The town officials and six residents at a recent Center Village Master Plan Committee meeting want to see a revitalization of the town’s historic center.
But the big question is: What does the rest of the town want?
By Aug. 14, town officials will know whether Colrain is in line for $2.5 million in state funding to help cover the costs of a gravity-fed sewer system and pumping station along Jacksonville/Main road. If supported by a town meeting vote, this new infrastructure would make it possible for the town to pump wastewater from its town center to the treatment plant operated by the Barnhardt Manufacturing Co.
It would also open up opportunities in the moribund Center Village District for new restaurants, retail shops, day care centers, senior apartment housing and other businesses.
A “Visioning Session” is planned for Sept. 28 at the Colrain Central School, in hopes that more residents will turn out on a Sunday evening to talk about what they want and whether they would support a sewer system for the center village area.
According to state Sen. Stan Rosenberg’s office, the $2.5 million for Colrain’s sewer system is included in a $62 million Environmental Bond Bill, which is now awaiting Gov. Deval Patrick’s signature. Patrick has until Aug. 14 to approve the bill or to veto parts of it. According to Town Coordinator Kevin Fox, state Rep. Paul Mark and Rosenberg have scheduled a meeting with selectmen on Aug. 19 to give them an update. That meeting will be held in the town office.
In her summary of the draft Village Center Master Plan, Smith said a sewer project has to be part of the master plan if Colrain’s village center is to attract future business, commerce and economic growth.
“There are potential costs to taxpayers and rate payers over time,” said Smith. “But there are also costs in doing nothing. If you do nothing, you don’t have the capacity for economic development in the town.”
Smith said there may be residents who would prefer a more bucolic town, while others want to see more development. “These issues need to be discussed,” she said.
The master plan points out that at least 83 percent of Colrain’s land is forested and about 9 percent of the town’s land is in agricultural use.
“If you want the farmland, remarked Assistant Assessor Alice Wozniak, “you have to have the business.” She said that towns are required by law not to spend more than they take in for revenue. As it is, even with a declining population base and a declining school enrollment, about 60 percent of the town’s annual budget is spent for education.
Of the 128 acres that lie within the Village Center district, 60 acres are undevelopable because they lie within wetlands or the 100-year floodplain; because they are protected under the National Heritage and Endangered Species program or are prime farmland with restricted development rights.
With the closing of the Green Emporium restaurant and Chandler’s feed store in recent years, there are no businesses in what was once a bustling town center.
Of the 46 residential properties in the district, 45 are located on 38 acres. Many properties on the smaller lots have a high frequency of septic system failures and septic tank pump-outs, according to the master plan.

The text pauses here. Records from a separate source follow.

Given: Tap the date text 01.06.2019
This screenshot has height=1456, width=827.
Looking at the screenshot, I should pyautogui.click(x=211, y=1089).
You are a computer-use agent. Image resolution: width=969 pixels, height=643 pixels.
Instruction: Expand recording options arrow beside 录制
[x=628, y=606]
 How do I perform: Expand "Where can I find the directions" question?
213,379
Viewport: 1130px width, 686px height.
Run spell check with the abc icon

According to Fox, the septic system at the Colrain Central School has to be pumped out every other year, which shows clearly that the system is inadequate.
When asked how much a village center sewer system will cost, Fox said more precise estimates would be worked out after town officials know if the town has the state funding. He said discussions with Barnhardt Manufacturing have been very preliminary. “We’re at the first step out of 1,000 steps with Barnhardt,”he said. “The plan hasn’t been fleshed out.”
“The more important question, at this stage, is whether the town is behind solving the sewer problem or not,” Fox added.
Initially, about 55 properties would be eligible to be hooked up to the new sewer lines, but there would be more capacity if the village center grows. Weston & Sampson estimates, in a preliminary engineering report posted on the town’s website, put the cost at about $3 million.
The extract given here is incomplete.